Status: Research note (reference only) — v0.2
Date: 2026-06-18

> **Research only — not the authoritative source.** The connection-tier model is
> formalized in the OpenSpec change `openspec/changes/agent-connection-tiers/`
> (`proposal.md`, `design.md`, and the `agent-integration` spec delta).
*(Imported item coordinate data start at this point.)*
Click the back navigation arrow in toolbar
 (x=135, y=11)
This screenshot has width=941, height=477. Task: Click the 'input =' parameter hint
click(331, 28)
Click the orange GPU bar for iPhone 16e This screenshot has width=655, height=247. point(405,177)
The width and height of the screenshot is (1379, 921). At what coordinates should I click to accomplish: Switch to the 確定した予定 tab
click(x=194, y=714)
For any
> normative description of the tiers, the two axes, integration modes, the
> router-vs-puppeteer boundary, the adoption story, or the no-network-listener
> invariant, read that change — **not this note.** This file is kept only as an
> orientation/on-ramp plus a little extra comparative context, to avoid the two
> drifting apart.

## Orientation: the connection-strength ladder

Per agent, AgentTower negotiates the strongest available channel and always
falls back to the tmux floor. (Full normative model: `agent-connection-tiers`.)
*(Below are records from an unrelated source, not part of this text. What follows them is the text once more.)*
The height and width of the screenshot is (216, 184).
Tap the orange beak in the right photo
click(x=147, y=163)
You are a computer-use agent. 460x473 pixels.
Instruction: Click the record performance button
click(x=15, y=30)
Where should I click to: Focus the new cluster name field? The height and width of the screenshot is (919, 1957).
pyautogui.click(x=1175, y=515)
| Tier | Channel | Inbound (events) | Outbound (delivery) | Works on |
| --- | --- | --- | --- | --- |
| **0 — tmux** | `pipe-pane` + paste-buffer | scraped output, rule-classified | paste-buffer + Enter | _anything_ (universal floor; ships today) |
| **1 — native harness** | hooks / MCP / stream-json | exact harness events | structured message delivery the harness accepts | Claude / Codex, per capability |
| **2 — Omnigent** | Omnigent session API / SSE | uniform structured events | hand off to Omnigent to drive | any harness Omnigent wraps |

Two settled decisions anchor the model (both specified normatively in the
design): **AgentTower is the router, not the puppeteer** (agents report *into*
it; it never drives an agent's task loop or intercepts tool calls), and
**Omnigent is the puppet master** AgentTower hands off to for action-level
driving.

## What the authoritative change covers

Rather than restate it here, see `openspec/changes/agent-connection-tiers/` for:

- the tier ladder and Tier-0-as-floor guarantee;
- independent inbound/outbound axis negotiation;
- the per-agent `integration` mode (`auto` / `tmux-only` / `native` /
`omnigent`);
- tier-independent outbound safety (FEAT-009 gate + kill switch in front of
every tier);
- first-class adoption of pre-instrumented panes;
- the no-network-listener invariant (hooks call the CLI over the Unix socket;
the MCP server is a stdio bridge to that socket).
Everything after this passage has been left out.